-- Exercise text follows --

KA: Hello, I’m Kate Ardern. I’m the Director of Public Health for Wigan borough. That is the second biggest borough in Greater Manchester. I’m also working on Greater Manchester devolution, and I lead on the themes of drugs and alcohol and health protection reform as well. And part of my role in Wigan is looking after leisure services, and I’m also the Chief Emergency Planning Officer, so quite a wide brief.
HM: Mm, massive.
KA: I live in Liverpool, and you asked a question about what’s the most unhealthy part of the place, and I think I’m going to say this about both where I work and where I live, and that is the inequality between the richest and poorest in society in both boroughs.
HM: Thank you, that’s really helpful. Andre, tell us a bit about who you are and where you live, and what’s unhealthy about it.
AP: Sure. My name is Andre Pinto. I am a qualified planner, and I have been working on special planning and health issues for nearly ten years. I am originally from Portugal, so I have lived in Lisbon, and I have been living in London for the last 15 years. I think that one of the most unhealthy things that perhaps I notice in London is actually air pollution and the issues around air pollution, and how they affect you without you even realising that you’re being affected by it. And compared to Lisbon, for example, which is a city that is built on top of seven hills, it always surprises me how everyone is much more physically active in London, walking around, cycling, jogging than we are in Lisbon. So we have both good and not so great things that we need to improve on.
HM: Thank you Andre. And Chris?
CN: So my name’s Chris Naylor. I work here at the King’s Fund. I’m a senior fellow in health policy. I’m also a London resident. I live in Southwark in the south of London, and I guess I would echo the things that Andre and Kate have both said already in that health inequality is very much an issue in Southwark. We have great extremes of wealth and health, and also in terms of the public health issues that I think are at the top of public consciousness among people in Southwark, air quality is probably top of the list at the moment, partly because of the media attention that’s been given to it. There are some very big roads through the borough, and also some quieter leafier spaces as well, but it’s certainly something that I think people worry about.
HM: Fantastic. So I’d like to start with some definitions just to make some of this stuff a bit clearer. What do we mean by healthy places, Chris?

-- Exercise text concluded --
-- Source material follows --

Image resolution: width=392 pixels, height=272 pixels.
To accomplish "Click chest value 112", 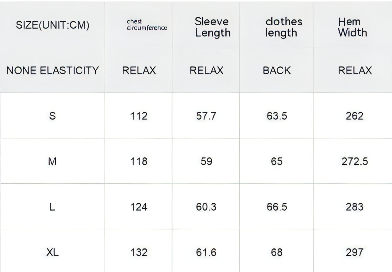I will (139, 116).
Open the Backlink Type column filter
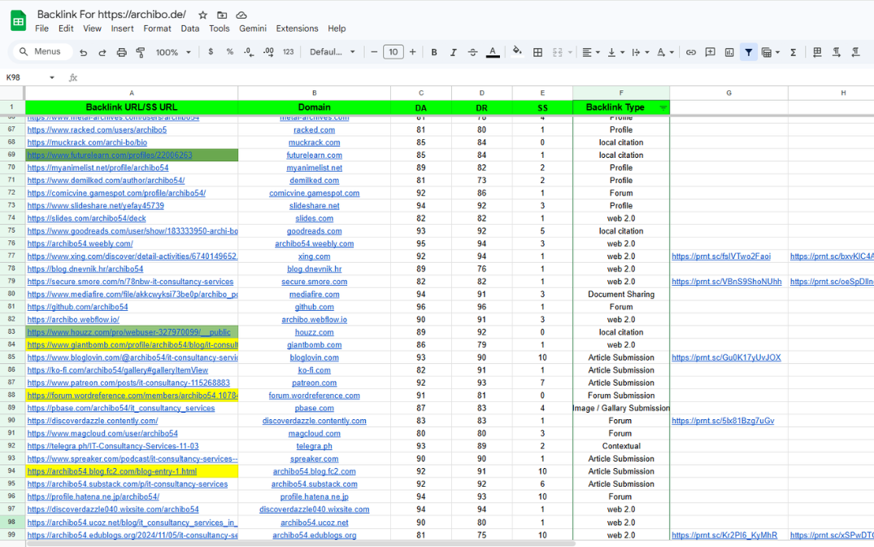874x547 pixels. 663,107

-- Source material concluded --

## Study questions
[a] In the healthy places interview, which cities or boroughs do the three guests say they live in now or have lived in before?
[b] Could you write a continuation of the healthy places interview, starting after its last line?

## Responses
[a] Liverpool, Lisbon, London, Southwark

[b]
CN: Okay, well, I think there’s two parts to that. The first is that we are increasingly recognising that we need to be thinking not just about the people who are using health services in the here and now but also about the whole population, and that involves thinking about people who might be using health services in future and taking steps to avert that as much as possible. And then the second thing is that, as part of that, recognising that the places we live in, the communities we’re part of, the environments we’re surrounded by, the economies we participate in, all of these things have a really profound impact on our health and wellbeing. And so a place-based approach to health, very simply put, is one in which all of the different organisations and people who are responsible for all of those different aspects of our lives work together with local people to try and improve the health of the place.
HM: And Kate, you’re actually doing some of this stuff yourself right now, so both in Wigan but also as part of the Greater Manchester devolution project. What are the things that you’re considering in terms of wider services?
KA: Well, I always look at what makes a place healthy in terms of how humans interact with the place itself and with each other. A healthy place for me is where I feel safe, I feel welcome, I feel loved. And I think I start, when I think about services, I’m looking at the assets of the people of the place, its history, its culture, its passions, its enthusiasms. So as well as considering the factors like the built environment, which are incredibly important in terms of influencing behaviour, the history of a place – and I work in a very proud former mining community, but a community now that celebrates mining as part of its past history, they have moved forward into the future, which is coalmining was the past, datamining is the future. So I think it’s very important to think about, as well as the science bits of a healthy place, to think about the arts and humanities part of a healthy place, and part of my job is to engage as many citizens as possible in the process of determining both the needs and the assets of public health in a place. So the sense of place is made by the people who live in that place.
HM: Fantastic. And who are all the different players involved when you’re doing this work?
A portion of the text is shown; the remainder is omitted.